[Element and text position data]
* BEGIN *

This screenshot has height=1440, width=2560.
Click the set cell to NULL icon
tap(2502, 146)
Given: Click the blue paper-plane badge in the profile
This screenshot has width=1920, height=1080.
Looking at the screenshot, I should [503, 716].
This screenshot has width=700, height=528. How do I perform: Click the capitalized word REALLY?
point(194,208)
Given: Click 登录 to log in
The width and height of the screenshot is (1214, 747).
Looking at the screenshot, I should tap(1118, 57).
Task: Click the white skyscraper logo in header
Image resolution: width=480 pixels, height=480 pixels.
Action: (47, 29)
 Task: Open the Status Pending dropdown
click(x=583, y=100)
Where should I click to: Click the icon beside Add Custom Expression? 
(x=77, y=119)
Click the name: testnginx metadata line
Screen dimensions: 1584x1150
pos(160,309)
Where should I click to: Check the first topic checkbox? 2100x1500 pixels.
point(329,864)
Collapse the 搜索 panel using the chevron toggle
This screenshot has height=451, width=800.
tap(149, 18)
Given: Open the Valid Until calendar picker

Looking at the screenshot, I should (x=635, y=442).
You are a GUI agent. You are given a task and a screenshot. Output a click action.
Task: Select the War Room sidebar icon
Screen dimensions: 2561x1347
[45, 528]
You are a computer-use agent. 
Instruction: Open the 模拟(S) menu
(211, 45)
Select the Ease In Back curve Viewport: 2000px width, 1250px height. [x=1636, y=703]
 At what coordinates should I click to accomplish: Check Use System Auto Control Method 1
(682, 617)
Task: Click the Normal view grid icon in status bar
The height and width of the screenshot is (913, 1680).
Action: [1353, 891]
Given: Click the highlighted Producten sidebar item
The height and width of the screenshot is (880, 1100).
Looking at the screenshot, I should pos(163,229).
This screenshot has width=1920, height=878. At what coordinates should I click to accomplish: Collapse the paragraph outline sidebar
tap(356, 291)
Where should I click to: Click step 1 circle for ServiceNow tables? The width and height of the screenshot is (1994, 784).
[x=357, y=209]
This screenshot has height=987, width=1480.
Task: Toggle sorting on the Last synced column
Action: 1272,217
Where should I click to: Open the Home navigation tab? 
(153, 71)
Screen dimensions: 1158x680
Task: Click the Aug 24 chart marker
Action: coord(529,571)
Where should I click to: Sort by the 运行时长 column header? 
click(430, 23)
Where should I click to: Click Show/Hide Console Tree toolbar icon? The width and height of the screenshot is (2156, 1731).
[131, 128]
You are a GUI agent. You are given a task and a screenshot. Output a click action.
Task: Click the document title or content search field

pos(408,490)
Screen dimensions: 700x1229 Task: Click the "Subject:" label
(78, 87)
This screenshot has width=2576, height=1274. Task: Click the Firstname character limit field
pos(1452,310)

* END *

What the task asks. Reproduce the lines of the material verbatim, starting at the line containing "Given: Click the blue" and ending at the line containing "Looking at the screenshot, I should pos(163,229).".

Problem solution.
Given: Click the blue paper-plane badge in the profile
This screenshot has width=1920, height=1080.
Looking at the screenshot, I should [503, 716].
This screenshot has width=700, height=528. How do I perform: Click the capitalized word REALLY?
point(194,208)
Given: Click 登录 to log in
The width and height of the screenshot is (1214, 747).
Looking at the screenshot, I should tap(1118, 57).
Task: Click the white skyscraper logo in header
Image resolution: width=480 pixels, height=480 pixels.
Action: (47, 29)
 Task: Open the Status Pending dropdown
click(x=583, y=100)
Where should I click to: Click the icon beside Add Custom Expression? 
(x=77, y=119)
Click the name: testnginx metadata line
Screen dimensions: 1584x1150
pos(160,309)
Where should I click to: Check the first topic checkbox? 2100x1500 pixels.
point(329,864)
Collapse the 搜索 panel using the chevron toggle
This screenshot has height=451, width=800.
tap(149, 18)
Given: Open the Valid Until calendar picker

Looking at the screenshot, I should (x=635, y=442).
You are a GUI agent. You are given a task and a screenshot. Output a click action.
Task: Select the War Room sidebar icon
Screen dimensions: 2561x1347
[45, 528]
You are a computer-use agent. 
Instruction: Open the 模拟(S) menu
(211, 45)
Select the Ease In Back curve Viewport: 2000px width, 1250px height. [x=1636, y=703]
 At what coordinates should I click to accomplish: Check Use System Auto Control Method 1
(682, 617)
Task: Click the Normal view grid icon in status bar
The height and width of the screenshot is (913, 1680).
Action: [1353, 891]
Given: Click the highlighted Producten sidebar item
The height and width of the screenshot is (880, 1100).
Looking at the screenshot, I should pos(163,229).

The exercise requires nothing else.